[Passage — start]
19th century Mummy Vendor
When you travel abroad on a
holiday, you always have a huge task ahead of you – buying souvenirs for
your family, friends, and yourself of course. In our modern times where
airlines impose ridiculous restrictions on our weight, we always look for
something light and easy to carry, and also a bunch, so you can cover
yourself if you forgot about that one person who bought you that lovely
scarf/pen/book/etc. from their last trip. Egypt is full of such knick
knacks: king Tutankhamun magnets, pens with floating pyramids inside a
gelatinous substance, or even a bust of Nefertiti. Backtrack for a few
hundred years, long before magnets and pens with little pictures floating in
them, the souvenir of choice for many travellers in the 18th and 19
centuries was non-other than a mummy. A real mummy.
Since Napoleon’s expedition, the interest in Egypt caused a myriad of
travelers to visit the country, and purchase souvenirs to remind them of
their adventures. Napoleon brought with him a group of scholars to record
all that they could of Egypt’s flora, fauna, geography and monuments. This
information was gathered in a multi-volume fully illustrated publication
known as Description de l’Egypte. This publication, along with the
antiquities that were exported form Egypt to the west, served to spark the
interest of the western public and intellects in Egyptian antiquities.
Mummies were especially popular as souvenirs since they were abundant,
exotic, as well as relatively easy to transport.
However, once in a while
transferring mummies was not a success. A story tells of two ladies who
attempted to smuggle a mummy to Europe aboard their dahabiyah (house boat),
but the stench of the mummy after a few days made it unbearable, and they
had to dispose of it in the Nile. Another gentleman who tried to transport
mummies via train was stopped and questioned by the authorities, who assumed
that he was trying to dispose of the bodies he has murdered.
[Passage — finish]
[Tasks to carry out]
1. Translate this sentence from the passage on mummy souvenirs into Spanish: "Mummies were especially popular as souvenirs since they were abundant, exotic, as well as relatively easy to transport."
2. Write the next few sentences of the passage on mummy souvenirs, picking up after its final sentence.
[Dataset records — start]
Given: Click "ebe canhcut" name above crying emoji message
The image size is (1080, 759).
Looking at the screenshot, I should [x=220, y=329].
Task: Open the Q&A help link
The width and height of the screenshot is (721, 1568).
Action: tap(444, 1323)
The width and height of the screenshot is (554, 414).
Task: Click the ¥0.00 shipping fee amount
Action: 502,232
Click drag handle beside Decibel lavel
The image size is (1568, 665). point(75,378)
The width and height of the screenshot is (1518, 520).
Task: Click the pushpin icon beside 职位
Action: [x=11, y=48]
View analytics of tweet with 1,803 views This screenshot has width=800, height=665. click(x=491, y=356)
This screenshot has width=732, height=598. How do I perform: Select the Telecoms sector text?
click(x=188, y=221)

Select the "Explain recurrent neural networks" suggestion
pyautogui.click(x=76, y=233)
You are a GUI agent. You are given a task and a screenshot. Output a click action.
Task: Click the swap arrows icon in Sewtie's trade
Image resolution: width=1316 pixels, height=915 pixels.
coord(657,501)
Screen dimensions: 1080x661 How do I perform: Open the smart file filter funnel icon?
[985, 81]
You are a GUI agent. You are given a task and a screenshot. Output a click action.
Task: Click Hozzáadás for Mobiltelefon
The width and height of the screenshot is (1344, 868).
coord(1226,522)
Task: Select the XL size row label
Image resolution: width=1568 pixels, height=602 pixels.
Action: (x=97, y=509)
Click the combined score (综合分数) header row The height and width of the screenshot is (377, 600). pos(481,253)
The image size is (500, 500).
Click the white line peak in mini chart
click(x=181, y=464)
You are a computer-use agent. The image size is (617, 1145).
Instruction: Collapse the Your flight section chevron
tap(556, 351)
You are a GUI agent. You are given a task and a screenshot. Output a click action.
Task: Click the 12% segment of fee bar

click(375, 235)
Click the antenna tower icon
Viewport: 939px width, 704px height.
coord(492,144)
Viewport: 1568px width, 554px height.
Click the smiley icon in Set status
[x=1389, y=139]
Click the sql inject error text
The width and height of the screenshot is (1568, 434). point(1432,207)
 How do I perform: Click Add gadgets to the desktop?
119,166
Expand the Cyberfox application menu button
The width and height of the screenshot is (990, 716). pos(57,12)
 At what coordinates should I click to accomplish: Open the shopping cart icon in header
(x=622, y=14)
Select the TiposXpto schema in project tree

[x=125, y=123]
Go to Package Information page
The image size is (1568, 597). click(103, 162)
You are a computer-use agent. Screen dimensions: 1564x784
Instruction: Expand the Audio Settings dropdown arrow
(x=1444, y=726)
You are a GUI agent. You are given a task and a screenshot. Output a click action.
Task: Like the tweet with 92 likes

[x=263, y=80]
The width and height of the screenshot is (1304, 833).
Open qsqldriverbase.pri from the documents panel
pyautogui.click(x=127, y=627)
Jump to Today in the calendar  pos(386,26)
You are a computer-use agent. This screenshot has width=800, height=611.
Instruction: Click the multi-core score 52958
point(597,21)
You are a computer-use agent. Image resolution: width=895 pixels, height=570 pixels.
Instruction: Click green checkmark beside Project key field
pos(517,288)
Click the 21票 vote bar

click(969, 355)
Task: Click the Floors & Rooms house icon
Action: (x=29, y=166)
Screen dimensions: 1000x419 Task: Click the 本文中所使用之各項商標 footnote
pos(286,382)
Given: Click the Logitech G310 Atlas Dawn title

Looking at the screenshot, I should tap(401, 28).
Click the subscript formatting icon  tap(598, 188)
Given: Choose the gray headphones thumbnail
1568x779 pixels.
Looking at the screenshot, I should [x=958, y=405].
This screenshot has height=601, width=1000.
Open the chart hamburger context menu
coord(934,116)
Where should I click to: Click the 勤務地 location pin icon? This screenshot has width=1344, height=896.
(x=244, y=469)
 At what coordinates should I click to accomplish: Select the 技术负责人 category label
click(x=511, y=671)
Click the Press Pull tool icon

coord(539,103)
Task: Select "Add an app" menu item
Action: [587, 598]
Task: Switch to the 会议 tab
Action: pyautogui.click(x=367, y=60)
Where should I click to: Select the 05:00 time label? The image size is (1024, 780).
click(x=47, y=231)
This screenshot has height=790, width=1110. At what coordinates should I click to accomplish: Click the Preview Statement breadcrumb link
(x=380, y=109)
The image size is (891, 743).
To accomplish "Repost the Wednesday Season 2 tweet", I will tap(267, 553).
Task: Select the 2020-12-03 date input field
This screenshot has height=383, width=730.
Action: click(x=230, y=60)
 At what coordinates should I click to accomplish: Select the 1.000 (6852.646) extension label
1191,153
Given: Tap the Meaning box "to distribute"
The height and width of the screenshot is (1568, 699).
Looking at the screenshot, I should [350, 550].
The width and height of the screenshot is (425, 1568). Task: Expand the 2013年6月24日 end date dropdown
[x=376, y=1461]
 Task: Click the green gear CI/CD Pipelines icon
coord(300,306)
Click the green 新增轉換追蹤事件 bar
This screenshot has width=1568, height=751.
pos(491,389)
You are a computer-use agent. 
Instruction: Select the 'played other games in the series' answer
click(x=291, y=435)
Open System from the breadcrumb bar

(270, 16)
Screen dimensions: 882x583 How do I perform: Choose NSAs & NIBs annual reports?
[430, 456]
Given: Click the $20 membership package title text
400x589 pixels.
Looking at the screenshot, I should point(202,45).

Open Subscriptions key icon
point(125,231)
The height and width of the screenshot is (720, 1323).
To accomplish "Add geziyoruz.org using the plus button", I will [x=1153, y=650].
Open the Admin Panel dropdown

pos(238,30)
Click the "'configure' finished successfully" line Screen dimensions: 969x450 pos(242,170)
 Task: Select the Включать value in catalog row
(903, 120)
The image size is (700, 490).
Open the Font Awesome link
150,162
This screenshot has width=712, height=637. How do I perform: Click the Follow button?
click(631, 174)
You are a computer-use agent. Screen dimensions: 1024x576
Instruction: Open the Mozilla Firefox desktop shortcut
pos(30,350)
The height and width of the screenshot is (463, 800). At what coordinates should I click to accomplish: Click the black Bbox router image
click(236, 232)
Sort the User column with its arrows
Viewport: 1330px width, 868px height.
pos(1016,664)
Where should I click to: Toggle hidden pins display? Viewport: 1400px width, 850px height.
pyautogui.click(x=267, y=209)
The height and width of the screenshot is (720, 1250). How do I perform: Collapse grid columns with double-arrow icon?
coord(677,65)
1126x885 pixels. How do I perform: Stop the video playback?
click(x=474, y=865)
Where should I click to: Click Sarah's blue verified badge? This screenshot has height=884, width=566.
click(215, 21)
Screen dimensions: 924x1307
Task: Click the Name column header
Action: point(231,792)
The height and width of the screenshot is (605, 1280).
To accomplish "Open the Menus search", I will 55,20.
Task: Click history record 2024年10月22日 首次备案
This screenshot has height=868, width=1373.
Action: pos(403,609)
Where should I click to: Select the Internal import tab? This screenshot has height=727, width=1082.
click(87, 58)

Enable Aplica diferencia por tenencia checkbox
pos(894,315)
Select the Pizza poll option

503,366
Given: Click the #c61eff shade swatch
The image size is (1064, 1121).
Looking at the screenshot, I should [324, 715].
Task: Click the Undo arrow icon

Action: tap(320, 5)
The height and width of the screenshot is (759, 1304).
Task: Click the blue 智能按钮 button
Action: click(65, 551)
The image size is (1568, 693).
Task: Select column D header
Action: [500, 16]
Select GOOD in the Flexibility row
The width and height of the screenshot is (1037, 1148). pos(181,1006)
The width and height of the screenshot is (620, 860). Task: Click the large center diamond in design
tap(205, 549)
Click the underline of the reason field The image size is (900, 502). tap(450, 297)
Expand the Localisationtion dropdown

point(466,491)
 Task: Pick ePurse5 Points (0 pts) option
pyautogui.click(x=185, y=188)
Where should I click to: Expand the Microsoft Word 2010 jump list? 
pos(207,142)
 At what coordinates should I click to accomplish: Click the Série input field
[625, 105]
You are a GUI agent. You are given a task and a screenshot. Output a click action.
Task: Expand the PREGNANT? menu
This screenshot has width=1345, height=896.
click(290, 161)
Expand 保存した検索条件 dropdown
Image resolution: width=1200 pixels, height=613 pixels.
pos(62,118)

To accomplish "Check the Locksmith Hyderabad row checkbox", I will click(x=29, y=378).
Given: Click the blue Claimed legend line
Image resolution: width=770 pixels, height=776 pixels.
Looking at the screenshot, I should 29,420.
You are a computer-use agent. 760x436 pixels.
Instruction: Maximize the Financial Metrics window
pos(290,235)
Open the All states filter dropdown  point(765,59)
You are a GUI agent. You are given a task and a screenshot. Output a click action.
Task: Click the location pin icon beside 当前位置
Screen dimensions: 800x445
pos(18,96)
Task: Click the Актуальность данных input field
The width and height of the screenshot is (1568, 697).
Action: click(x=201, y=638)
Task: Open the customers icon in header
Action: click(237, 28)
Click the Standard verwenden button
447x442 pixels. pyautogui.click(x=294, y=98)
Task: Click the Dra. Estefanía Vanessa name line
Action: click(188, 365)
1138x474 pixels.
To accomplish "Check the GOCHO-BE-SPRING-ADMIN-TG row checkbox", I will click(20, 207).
[Dataset records — finish]
[Answers to the exercise]
1. Las momias eran especialmente populares como recuerdos, ya que eran abundantes, exóticas y relativamente fáciles de transportar.

2.
Tourists are always attracted by excavations, and they cannot help
themselves from looking on if they happen to stumble across some
archaeologists going on about their work, in hopes that something grand
would be discovered in front of them. In the 18th and 19th centuries,
travelers were not only rewarded with seeing objects discovered, but they
themselves ‘discovered’ antiquities. Mummies were collected from here and
there, and placed in touristy spots. They were unearthed when the travelers
came. An example of this is a group of some 30 mummies that were
‘discovered’ together in a tomb during King Edward VII’s (then Prince of
Wales) visit in 1869. These mummies were distributed to collectors in
England. The tomb in which they were discovered was discovered 40 years
earlier in 1830s, and was devoid of any contents except for a single
sarcophagus.
Mummies sent to Europe became the stars of “mummy unwrapping” parties. These
parties became grand social events. Amulets from the wrappings of the
mummies were sometimes given as favors to the guests, and the unwrapped
mummy would be displayed in the house, perhaps in the study of its owner.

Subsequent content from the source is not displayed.